When doing data analysis in Excel pivot tables or any other OLAP based tool the dimensions become extremely powerful in providing many different views into the data. Each data element category or group set become a pivot field, and the options or groups become values within each of these fields. In fact categories and groupsets are treated exactly the same way in pivot tables, and so are orgunits, periods, and data elements. All these become dimensions to the data value that can be used to rearrange, pivot, filter, and to drill down into the data. Here we will show some examples of how the data dimensions are used in pivot tables.
Using the example of morbidity and mortality data, a pivot table can show how the dimensions can be used to view data for different aggregation levels.
The completely aggregated number is viewed when none of the pivot fields are arranged in the table area, as column or row fields, but are listed above the table itself as page field (filter).

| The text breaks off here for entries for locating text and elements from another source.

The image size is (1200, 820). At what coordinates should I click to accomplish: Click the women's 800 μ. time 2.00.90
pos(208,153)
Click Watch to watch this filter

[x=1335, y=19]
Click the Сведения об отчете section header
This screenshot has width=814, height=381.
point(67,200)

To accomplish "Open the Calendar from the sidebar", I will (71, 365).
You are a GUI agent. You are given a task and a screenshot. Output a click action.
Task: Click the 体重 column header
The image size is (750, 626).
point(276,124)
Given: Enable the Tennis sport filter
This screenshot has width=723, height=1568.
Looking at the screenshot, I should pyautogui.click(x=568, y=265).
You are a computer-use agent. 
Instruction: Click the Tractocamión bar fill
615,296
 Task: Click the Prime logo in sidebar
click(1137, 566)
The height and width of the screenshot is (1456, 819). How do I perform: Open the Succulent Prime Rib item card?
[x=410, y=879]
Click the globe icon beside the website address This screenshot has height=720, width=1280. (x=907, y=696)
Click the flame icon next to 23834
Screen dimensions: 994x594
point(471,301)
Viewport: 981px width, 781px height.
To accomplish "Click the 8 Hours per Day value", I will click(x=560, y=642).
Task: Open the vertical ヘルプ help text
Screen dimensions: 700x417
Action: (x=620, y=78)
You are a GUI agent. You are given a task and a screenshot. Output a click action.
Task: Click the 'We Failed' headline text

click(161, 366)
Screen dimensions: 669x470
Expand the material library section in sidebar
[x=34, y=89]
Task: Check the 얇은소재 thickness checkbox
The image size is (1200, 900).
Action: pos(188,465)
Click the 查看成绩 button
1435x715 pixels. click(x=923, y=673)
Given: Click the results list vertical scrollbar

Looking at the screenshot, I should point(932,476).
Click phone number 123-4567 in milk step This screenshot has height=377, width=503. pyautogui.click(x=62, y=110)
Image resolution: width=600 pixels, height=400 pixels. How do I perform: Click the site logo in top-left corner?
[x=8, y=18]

Here we have selected to look at the Morbidity total. The various data elements on morbidity have been ordered into the main_de_groups Morbidity (we will get back to Mortality later). The fields above the table itself are all set to “All”, meaning that the totals in the table will contain data from all Countries, Districts, Chiefdom, ou_type, year, months, the various categories as listed in the red fields, and all data elements in the Morbidity group.
As we have seen, this is not a very useful representation, as Morbidity is organized into new cases, follow-ups, referrals, and then again in age groups. Also, we do not see the various diagnoses. The first step is to include the diagnoses field (which is a group set), which is done by dragging the “diagnosis” field down to be a row field, as shown in the figure below, and to add the group set called “morbiditymortality” in the column field to display new cases, follow-up, and referrals.
Contrast this figure above to the one below.
They both show the same data (some of the rows have been cut in the screenshot due to image size), albeit in a different way.
The “dataelement” field, used in the bottom figure, displays each diagnosis as three elements; one follow-up, one new, and one referrals. This is the way the data elements have been defined in DHIS2, as this makes sense for aggregation. You would not like to aggregate follow-ups and new, thus these have not been made as categories, the whole point of is to ease aggregation and disaggregation.
The “diagnosis” group set has instead been made to lump these three (follow-up, new, referrals) together, which can then be split with another group set, namely the one called “morbiditymortality”. This allows us to organize the data as in the first of the two figures, where we have the single diagnosis per row, and the groups new, follow-up, referrals as rows.
The idea of using group sets is that you can combine, in any set, different data elements. Thus, if we add the mortality data (by checking it from the drop-down menu of the main_de_groups field, and moving this field out of the table) we can see also the deaths, since the mortality data elements have been included as a “death” group in the “morbiditymortality” group set. The result is shown below.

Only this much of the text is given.